Plusvalenze latenti tassate in Ue anche se il cittadino è residente in…

FISCALITà TRANSNAZIONALE

Plusvalenze latenti tassate in Ue anche se il cittadino è residente in Svizzera

(Afp)
(Afp)

Quando una persona fisica trasferisce la propria residenza da uno Stato membro dell’Ue alla Svizzera, pur mantenendo la propria attività economica nello Stato membro (in questo caso la Francia), senza effettuare ogni giorno, o almeno una volta alla settimana, un tragitto dal luogo della sua attività economica a quello della sua residenza, è prevista la tassazione immediata, da parte dello Stato membro, delle plusvalenze latenti relative a rilevanti partecipazioni che la persona detiene nel capitale di società soggette al diritto dello Stato membro in occasione di tale trasferimento di residenza. E viene ammessa (come prevista nello Stato membro, in questo caso in Francia) la riscossione differita dell'imposta dovuta solo a condizione che siano costituite garanzie atte ad assicurare il recupero di tale imposta, mentre una persona che detiene anch'essa tali partecipazioni, ma che continua a risiedere nel territorio dello Stato membro, viene tassata solo al momento della cessione di queste partecipazioni.

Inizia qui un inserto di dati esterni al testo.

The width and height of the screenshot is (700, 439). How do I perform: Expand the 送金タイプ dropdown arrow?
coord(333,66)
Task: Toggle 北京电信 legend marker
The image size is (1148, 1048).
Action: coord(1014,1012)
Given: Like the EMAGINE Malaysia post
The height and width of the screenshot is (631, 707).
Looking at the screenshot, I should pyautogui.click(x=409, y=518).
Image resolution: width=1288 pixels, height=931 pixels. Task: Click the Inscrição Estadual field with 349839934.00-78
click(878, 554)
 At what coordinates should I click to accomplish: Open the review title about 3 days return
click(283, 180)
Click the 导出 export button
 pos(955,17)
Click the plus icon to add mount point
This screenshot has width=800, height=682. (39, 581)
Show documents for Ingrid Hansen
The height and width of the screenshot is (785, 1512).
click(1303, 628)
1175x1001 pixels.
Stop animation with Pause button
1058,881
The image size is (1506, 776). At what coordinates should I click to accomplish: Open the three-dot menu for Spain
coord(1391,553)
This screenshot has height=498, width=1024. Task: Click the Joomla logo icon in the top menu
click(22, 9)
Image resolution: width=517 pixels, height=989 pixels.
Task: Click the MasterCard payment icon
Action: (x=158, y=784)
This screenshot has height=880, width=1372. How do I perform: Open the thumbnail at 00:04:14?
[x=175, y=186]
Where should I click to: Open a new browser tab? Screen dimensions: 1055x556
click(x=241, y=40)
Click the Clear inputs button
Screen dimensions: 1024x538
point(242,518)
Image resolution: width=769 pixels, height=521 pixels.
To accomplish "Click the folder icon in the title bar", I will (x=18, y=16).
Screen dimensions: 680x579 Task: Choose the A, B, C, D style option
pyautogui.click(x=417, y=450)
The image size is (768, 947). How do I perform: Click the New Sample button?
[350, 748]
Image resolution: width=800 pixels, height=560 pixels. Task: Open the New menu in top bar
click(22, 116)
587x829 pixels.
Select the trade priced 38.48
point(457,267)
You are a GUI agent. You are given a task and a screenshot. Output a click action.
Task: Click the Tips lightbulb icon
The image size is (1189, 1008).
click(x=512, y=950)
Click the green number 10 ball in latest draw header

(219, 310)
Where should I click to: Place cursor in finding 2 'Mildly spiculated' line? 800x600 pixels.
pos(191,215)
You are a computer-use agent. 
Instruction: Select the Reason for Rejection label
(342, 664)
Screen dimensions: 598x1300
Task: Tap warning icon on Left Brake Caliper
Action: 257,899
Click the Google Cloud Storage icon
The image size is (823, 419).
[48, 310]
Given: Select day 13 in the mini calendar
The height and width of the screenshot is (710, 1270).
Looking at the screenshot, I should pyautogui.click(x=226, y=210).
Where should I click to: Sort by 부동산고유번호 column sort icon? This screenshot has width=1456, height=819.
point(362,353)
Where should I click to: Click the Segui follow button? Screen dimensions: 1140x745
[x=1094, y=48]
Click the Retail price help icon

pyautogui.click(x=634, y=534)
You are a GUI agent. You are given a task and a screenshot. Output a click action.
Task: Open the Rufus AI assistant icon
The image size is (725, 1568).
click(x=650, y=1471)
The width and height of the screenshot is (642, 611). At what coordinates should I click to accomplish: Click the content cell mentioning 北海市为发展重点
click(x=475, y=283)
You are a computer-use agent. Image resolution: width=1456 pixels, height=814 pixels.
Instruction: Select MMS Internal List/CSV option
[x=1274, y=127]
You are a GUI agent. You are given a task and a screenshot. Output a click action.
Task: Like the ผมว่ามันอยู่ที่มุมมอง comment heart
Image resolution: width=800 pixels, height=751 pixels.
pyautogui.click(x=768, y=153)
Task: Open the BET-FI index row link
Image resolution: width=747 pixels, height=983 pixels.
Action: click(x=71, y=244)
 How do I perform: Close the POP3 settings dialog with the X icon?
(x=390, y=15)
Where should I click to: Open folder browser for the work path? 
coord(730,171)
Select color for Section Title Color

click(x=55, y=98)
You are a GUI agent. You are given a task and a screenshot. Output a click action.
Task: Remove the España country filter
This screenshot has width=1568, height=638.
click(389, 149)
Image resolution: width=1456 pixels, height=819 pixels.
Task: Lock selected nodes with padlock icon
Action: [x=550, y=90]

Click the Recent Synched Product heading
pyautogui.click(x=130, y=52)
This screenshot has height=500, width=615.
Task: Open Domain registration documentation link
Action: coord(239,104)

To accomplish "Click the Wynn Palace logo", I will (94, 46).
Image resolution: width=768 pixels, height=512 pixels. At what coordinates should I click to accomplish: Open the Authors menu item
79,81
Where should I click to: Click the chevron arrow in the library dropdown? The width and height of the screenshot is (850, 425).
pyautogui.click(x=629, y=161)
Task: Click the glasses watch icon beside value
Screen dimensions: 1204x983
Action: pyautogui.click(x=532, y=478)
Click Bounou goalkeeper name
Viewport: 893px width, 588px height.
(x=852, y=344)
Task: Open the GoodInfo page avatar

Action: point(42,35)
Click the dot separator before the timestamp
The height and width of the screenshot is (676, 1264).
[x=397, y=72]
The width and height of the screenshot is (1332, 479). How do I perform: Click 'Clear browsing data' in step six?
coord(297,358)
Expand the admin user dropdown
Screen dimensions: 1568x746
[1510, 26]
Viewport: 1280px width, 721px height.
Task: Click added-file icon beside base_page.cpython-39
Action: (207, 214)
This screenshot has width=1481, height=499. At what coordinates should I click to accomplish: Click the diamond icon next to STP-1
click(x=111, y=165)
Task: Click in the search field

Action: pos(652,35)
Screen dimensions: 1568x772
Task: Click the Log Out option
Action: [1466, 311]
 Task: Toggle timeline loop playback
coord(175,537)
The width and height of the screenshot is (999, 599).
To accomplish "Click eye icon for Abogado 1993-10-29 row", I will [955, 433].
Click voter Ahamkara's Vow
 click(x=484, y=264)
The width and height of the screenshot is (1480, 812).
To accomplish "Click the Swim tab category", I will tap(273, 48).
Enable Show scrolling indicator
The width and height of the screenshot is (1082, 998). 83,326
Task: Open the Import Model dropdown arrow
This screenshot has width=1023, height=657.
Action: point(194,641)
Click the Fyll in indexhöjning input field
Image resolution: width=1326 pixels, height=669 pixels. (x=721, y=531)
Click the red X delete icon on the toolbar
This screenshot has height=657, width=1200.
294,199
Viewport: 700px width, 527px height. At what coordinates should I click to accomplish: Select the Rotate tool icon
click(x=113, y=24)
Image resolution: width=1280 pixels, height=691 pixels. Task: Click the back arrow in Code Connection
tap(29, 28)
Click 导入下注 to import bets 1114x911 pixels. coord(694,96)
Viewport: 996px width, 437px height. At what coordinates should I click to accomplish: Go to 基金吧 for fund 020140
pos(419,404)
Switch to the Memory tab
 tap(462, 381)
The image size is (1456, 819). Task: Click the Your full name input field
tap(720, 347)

Queste la conclusioni della Corte di Giustizia nella sentenza di oggi sulla causa C‑355/16. La domanda è stata presentata nell'ambito di una controversia tra Christian Picart e il minustero delle Finanze francese in merito alla decisione con la quale l'amministrazione fiscale francese, da un lato, aveva rivalutato l'ammontare della plusvalenza latente relativa alle rilevanti partecipazioni, nel capitale di società stabilite in Francia, che Picart deteneva e che aveva dichiarato al momento del trasferimento della sua residenza dal proprio Stato di origine alla Svizzera e, dall'altro, aveva addebitato a Picart una maggiorazione dell'imposta sul reddito e dei contributi sociali, con le relative sanzioni.